On 12/11/11 01:05 AM, Pawel Jakub Dawidek wrote:
On Wed, Dec 07, 2011 at 10:48:43PM +0200, Mertol Ozyoney wrote:
Unfortunetly the answer is no. Neither l1 nor l2 cache is dedup aware.

The only vendor i know that can do this is Netapp
And you really work at Oracle?:)

The answer is definiately yes. ARC caches on-disk blocks and dedup just
reference those blocks. When you read dedup code is not involved at all.
Let me show it to you with simple test:

Create a file (dedup is on):

        # dd if=/dev/random of=/foo/a bs=1m count=1024

Copy this file so that it is deduped:

        # dd if=/foo/a of=/foo/b bs=1m

Export the pool so all cache is removed and reimport it:

        # zpool export foo
        # zpool import foo

Now let's read one file:

        # dd if=/foo/a of=/dev/null bs=1m
        1073741824 bytes transferred in 10.855750 secs (98909962 bytes/sec)

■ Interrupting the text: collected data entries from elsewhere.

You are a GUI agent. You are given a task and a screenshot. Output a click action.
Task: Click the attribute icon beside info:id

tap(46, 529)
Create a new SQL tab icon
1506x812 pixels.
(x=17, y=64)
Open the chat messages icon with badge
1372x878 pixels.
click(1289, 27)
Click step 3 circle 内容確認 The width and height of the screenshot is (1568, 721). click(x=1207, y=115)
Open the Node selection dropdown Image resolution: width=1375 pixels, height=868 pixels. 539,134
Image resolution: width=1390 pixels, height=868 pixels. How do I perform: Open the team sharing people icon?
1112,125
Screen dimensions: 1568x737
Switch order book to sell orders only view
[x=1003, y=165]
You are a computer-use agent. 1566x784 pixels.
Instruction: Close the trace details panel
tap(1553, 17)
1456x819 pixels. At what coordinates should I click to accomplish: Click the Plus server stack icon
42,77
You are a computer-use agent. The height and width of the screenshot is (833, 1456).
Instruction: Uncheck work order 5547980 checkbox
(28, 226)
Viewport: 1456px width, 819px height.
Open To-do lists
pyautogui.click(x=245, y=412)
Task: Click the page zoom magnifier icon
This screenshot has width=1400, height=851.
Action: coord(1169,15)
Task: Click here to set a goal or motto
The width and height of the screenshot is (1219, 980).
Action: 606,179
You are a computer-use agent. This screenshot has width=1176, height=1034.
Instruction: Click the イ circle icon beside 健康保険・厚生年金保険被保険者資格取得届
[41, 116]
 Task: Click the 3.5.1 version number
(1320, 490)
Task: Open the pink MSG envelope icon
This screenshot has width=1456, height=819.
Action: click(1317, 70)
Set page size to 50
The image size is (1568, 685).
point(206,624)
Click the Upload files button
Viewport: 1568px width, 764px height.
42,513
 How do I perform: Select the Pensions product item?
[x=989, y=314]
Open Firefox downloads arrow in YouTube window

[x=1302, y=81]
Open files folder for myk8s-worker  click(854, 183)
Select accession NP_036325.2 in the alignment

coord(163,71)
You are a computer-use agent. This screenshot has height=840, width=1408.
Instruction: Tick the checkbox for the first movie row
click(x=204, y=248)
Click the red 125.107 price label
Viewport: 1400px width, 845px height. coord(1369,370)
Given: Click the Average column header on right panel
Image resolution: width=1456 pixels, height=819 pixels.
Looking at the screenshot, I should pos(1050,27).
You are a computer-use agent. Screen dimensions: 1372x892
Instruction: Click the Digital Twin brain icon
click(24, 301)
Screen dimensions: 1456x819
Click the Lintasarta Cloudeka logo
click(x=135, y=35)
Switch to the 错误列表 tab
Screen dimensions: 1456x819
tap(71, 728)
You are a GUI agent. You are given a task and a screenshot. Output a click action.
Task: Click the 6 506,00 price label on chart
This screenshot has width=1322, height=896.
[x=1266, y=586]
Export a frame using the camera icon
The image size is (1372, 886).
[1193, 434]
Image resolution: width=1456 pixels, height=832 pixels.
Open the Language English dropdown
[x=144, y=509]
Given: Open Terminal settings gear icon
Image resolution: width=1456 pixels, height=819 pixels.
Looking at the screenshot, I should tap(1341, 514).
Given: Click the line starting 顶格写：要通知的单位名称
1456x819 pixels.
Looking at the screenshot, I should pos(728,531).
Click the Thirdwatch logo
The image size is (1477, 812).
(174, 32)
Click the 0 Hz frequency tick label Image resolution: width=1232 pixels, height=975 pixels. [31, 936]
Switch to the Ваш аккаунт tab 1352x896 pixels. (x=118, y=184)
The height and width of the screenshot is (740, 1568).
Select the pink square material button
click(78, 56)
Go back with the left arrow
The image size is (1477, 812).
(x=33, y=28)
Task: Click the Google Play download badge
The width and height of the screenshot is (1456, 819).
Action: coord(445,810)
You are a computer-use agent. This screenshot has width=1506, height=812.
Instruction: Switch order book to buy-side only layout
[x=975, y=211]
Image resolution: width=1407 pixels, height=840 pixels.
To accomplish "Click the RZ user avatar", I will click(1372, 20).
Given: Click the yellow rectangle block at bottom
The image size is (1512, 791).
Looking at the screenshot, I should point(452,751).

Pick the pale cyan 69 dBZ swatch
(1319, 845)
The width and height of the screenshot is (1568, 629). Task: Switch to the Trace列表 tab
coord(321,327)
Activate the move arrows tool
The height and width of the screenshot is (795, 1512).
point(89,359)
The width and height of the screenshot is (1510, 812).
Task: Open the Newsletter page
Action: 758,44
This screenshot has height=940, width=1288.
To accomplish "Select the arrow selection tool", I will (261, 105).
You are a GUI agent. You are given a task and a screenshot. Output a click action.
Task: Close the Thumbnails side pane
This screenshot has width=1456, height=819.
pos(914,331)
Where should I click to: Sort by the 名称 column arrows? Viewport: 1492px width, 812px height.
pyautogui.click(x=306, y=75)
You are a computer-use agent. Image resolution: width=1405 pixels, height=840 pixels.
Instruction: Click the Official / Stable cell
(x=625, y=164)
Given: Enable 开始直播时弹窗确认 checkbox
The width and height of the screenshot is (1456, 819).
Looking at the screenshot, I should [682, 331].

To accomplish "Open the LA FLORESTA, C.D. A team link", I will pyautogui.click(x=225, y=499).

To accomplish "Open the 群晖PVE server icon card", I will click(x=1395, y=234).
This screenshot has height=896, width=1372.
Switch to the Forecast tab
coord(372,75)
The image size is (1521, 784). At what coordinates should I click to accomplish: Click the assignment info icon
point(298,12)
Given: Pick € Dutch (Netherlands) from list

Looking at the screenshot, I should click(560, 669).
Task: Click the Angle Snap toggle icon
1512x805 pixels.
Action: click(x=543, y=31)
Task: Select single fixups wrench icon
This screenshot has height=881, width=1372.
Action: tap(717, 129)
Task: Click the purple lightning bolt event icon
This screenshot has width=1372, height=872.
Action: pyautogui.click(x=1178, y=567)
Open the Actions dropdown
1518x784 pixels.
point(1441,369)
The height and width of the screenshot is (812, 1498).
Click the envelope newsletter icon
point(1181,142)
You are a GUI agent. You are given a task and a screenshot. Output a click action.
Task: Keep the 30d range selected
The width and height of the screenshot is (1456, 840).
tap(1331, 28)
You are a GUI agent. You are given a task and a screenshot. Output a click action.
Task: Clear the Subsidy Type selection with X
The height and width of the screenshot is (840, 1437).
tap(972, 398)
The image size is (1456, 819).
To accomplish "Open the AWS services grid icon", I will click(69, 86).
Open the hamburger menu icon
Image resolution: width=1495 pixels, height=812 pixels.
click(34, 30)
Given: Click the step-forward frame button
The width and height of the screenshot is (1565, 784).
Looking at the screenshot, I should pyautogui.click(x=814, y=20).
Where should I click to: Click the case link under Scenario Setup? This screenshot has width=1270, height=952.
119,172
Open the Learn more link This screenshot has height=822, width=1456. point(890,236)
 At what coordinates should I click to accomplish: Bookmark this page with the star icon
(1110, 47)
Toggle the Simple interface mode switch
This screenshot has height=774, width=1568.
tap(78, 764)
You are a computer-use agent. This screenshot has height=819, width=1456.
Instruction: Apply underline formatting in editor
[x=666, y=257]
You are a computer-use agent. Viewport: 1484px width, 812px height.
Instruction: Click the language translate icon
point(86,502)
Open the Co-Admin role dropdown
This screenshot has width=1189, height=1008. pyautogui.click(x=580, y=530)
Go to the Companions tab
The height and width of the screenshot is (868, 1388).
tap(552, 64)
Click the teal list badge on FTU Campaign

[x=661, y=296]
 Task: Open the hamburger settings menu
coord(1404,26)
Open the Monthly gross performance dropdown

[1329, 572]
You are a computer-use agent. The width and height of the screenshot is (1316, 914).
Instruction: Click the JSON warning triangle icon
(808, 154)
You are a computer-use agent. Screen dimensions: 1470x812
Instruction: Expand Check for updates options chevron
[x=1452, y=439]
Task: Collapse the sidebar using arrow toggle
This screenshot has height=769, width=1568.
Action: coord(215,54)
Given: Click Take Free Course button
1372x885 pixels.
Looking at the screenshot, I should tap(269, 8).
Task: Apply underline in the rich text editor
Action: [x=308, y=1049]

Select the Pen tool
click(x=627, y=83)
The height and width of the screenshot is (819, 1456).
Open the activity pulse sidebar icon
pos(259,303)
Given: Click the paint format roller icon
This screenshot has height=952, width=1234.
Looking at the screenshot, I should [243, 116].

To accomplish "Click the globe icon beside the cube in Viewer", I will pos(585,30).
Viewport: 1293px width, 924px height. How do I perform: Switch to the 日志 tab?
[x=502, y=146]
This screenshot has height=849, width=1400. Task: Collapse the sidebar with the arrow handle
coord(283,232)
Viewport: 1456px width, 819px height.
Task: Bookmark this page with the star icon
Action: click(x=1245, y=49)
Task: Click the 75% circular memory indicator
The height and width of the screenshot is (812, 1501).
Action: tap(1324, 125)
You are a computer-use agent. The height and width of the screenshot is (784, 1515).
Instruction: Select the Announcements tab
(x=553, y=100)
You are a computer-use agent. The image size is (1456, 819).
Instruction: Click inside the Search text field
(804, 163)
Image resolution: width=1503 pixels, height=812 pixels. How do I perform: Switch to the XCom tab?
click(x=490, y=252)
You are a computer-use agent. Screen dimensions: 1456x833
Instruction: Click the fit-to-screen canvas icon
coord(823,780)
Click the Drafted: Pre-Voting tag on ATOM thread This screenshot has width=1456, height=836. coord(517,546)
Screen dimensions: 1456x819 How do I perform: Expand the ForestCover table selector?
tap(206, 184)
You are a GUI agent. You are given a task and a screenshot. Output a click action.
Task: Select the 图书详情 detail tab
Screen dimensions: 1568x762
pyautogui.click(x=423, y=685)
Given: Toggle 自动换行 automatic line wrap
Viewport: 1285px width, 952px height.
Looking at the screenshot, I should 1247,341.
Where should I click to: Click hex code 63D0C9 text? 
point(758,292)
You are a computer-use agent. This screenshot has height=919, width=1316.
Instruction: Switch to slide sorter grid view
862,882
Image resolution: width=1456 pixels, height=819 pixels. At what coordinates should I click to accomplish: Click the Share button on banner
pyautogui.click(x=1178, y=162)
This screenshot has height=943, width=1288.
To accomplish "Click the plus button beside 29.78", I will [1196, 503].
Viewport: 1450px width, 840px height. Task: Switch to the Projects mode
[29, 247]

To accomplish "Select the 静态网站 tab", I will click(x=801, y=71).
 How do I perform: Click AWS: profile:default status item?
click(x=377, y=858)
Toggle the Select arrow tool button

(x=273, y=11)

We read file 'a' and all its blocks are in cache now. The 'b' file
shares all the same blocks, so if ARC caches blocks only once, reading
'b' should be much faster:

        # dd if=/foo/b of=/dev/null bs=1m
        1073741824 bytes transferred in 0.870501 secs (1233475634 bytes/sec)

Now look at it, 'b' was read 12.5 times faster than 'a' with no disk
activity. Magic?:)


Hey all,

That reminds me of something I have been wondering about... Why only 12x faster? If we are effectively reading from memory - as compared to a disk reading at approximately 100MB/s (which is about an average PC HDD reading sequentially), I'd have thought it should be a lot faster than 12x.

Can we really only pull stuff from cache at only a little over one gigabyte per second if it's dedup data?

Cheers!

Nathan.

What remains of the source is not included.